I burst out in laughter, not merely at the absurdity of discovering what I’d been searching for in the last place in the world I’d expect to find it, but at the little scene that was playing out in my head.
I envisioned a bright-eyed young marketer pitching an idea to his boss for increasing revenue in the Fort Sumter gift shop. “Let’s add tea to the coffee mugs and travel cups with our logo,” he says. “Tea?” his boss asks skeptically. “Sure.” The marketer explains that there’s a Chinese tea from the Zhejiang Province they call “gunpowder” because the dried leaves are rolled up into little pellets that look like black powder. “It will go perfectly with our theme,” he adds.
“They’ve gone too far,” I told my husband.
“Who?” he said.
“Marketers.”
But then again, I thought, maybe not far enough.
Why not convert the ugly black battery into a tea room? Run a special four o’clock ferry and shoot off a cannon instead of ringing a bell to announce that afternoon tea is being served.
I love it, including your idea for the tea room, and your description of the scene that day. Read this on my way home on the train, and decided to have a cup of India Spice with soy milk when I got home. Invited my family to join me in sitting down, and they did! You never know what a simple blog post can inspire …
There’s no better reward for a writing effort that to know it brought a family together around a pot of tea! Thanks for sharing what the post inspired.
I visit my brother often in Charleston and love the city. If you get to Charleston again, try a tour with Tommy Dew…and for sure bring your own supply of green tea. Enjoyed your “tour” and accompanying story.
Thanks for the suggestion. I love the low country and hope to be a regular visitor.
I think you should vacation in the southwest next year This does not seem to be a place you feel at home. You went to the wrong fort and there are lots of tea rooms in Charleston.
Actually I like the city of Charleston. Just need an insiders guide, especially to find the tea rooms, instead of the hyped up tourist information.
Loved your Charleston tea story, Bev. There’s a tea plantation outside the city (Charleston Tea Company?) that Ray and I visited on our last trip to Charleston. It was a delightful tour and sampling of their wonderful teas. We’ve been to the fort as well, but I didn’t see any green tea — lucky you!

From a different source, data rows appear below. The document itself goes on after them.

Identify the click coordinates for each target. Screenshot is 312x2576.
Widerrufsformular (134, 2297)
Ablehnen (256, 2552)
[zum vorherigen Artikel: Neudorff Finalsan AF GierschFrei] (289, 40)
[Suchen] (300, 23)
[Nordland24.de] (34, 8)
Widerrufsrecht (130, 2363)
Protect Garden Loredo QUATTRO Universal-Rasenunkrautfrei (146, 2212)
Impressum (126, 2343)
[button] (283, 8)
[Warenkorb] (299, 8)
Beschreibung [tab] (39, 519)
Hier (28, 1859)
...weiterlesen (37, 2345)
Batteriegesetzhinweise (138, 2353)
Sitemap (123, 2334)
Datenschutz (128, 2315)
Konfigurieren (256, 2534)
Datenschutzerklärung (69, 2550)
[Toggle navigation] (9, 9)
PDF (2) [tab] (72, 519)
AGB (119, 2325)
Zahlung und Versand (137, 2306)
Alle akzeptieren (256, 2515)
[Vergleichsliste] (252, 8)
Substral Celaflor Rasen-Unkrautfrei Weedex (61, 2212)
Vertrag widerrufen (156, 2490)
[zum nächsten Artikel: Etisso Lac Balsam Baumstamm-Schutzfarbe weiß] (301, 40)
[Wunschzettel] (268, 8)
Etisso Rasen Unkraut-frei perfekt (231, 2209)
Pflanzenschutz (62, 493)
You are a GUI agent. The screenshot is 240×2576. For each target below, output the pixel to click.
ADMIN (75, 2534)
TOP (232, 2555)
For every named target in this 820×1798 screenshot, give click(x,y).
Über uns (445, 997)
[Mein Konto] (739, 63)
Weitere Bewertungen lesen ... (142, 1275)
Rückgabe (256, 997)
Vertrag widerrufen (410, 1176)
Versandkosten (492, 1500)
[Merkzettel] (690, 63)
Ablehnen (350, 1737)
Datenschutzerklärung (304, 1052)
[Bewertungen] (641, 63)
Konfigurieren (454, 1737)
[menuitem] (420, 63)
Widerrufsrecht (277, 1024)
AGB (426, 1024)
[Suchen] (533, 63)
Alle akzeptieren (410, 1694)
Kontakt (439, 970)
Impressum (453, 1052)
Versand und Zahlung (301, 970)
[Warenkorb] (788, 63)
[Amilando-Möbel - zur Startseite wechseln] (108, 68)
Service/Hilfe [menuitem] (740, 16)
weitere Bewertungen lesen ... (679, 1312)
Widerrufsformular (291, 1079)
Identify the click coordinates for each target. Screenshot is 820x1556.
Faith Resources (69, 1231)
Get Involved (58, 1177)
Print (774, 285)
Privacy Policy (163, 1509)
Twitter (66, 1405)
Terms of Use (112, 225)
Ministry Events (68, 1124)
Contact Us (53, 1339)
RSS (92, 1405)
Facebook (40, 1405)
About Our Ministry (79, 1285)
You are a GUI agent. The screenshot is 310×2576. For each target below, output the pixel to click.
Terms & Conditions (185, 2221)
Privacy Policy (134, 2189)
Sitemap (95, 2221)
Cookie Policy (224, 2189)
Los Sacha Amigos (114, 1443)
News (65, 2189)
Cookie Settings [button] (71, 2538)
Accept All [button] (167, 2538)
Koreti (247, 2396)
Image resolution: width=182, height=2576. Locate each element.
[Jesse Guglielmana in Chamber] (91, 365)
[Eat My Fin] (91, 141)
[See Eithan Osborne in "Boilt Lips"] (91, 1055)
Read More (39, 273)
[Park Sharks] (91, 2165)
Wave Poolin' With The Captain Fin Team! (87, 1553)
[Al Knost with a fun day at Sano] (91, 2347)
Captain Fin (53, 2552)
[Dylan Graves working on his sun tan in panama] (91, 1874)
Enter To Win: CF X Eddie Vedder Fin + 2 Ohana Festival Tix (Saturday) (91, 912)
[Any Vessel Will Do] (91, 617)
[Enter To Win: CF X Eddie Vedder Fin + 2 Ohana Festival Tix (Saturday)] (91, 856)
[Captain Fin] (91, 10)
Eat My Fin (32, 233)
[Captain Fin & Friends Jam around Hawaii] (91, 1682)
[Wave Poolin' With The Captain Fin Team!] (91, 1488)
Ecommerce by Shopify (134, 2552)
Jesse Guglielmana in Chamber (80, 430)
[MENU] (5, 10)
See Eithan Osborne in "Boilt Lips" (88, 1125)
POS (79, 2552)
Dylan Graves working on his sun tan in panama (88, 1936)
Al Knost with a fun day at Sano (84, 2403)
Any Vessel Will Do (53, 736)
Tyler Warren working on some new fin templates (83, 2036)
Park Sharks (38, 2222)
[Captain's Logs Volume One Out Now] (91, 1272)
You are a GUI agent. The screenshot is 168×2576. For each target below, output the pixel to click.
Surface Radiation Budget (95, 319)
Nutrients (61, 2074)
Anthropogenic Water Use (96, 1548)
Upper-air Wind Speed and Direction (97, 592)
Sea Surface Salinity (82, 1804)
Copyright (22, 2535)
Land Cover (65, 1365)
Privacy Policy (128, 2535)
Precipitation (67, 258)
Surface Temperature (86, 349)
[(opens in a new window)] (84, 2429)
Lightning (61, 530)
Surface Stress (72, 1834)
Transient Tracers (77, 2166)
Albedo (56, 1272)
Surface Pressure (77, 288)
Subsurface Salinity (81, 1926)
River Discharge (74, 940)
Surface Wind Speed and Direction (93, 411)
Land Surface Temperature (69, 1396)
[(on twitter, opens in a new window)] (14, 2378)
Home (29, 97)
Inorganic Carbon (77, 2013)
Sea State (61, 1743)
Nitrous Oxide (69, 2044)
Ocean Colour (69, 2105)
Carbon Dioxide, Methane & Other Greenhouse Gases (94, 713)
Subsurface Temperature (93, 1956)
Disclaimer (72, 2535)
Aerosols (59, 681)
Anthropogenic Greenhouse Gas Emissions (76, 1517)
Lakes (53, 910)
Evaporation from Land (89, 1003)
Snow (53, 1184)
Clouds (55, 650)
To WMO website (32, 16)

lots of love to you and Michael
Good to know for another visit…so glad tea and social media has kept us connected. Love back at you. Bev
Thanks for the trip to Fort Sumter and into your imagination Bev! Your writing is so descriptive I felt I was there. Life’s funny moments, who would have thunk – green tea at such an isolated place!!! And “gunpowder” tea ??? to boot! You did not mention if you tasted gunpowder green tea and added it to your well stocked tea cabinet…
Glad I saved you a trip and introduced you to a new kind of tea. So appreciate your curiosity and comments.
Very nice, Beverly. Enjoyed this little trip. I will send this to my friends who love to tea; I think they will get a kick out of it. They visit all the tea rooms on the Cape when they come.
Thank you for passing it along to your tea loving friends.
Great post, Bev. I have never been to Charleston, SC, but you made me feel as if I was there with you. This was an enjoyable break in the day, much like a cup of tea 🙂
Karen
I liked how you linked a break in the day with a cup of tea. Thanks for commenting.